ACTIVITY: Reproduce the listing in its entirety. Do not reproduce the pictures.

DATA TO PROCESS:
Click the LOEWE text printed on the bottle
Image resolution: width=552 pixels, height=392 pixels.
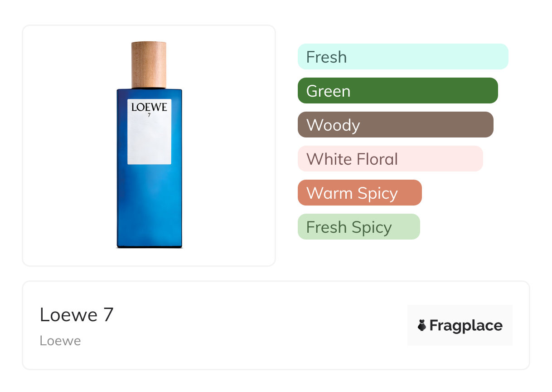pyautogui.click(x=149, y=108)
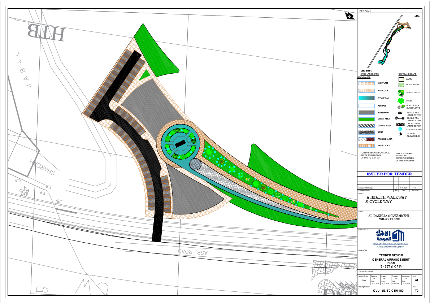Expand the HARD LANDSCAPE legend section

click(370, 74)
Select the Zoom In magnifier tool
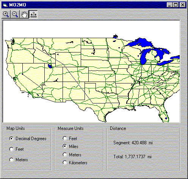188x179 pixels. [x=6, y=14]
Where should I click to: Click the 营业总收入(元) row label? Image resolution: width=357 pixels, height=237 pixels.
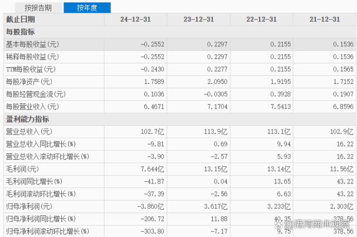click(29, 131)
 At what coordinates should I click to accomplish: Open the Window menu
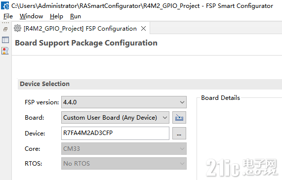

YOUR SOLUTION:
Click the LOEWE text printed on the bottle
Image resolution: width=552 pixels, height=392 pixels.
pyautogui.click(x=149, y=108)
Expand the HARD LANDSCAPE legend section

click(370, 74)
Select the Zoom In magnifier tool
188x179 pixels. [x=6, y=14]
Where should I click to: Click the 营业总收入(元) row label? Image resolution: width=357 pixels, height=237 pixels.
click(29, 131)
 At what coordinates should I click to accomplish: Open the Window menu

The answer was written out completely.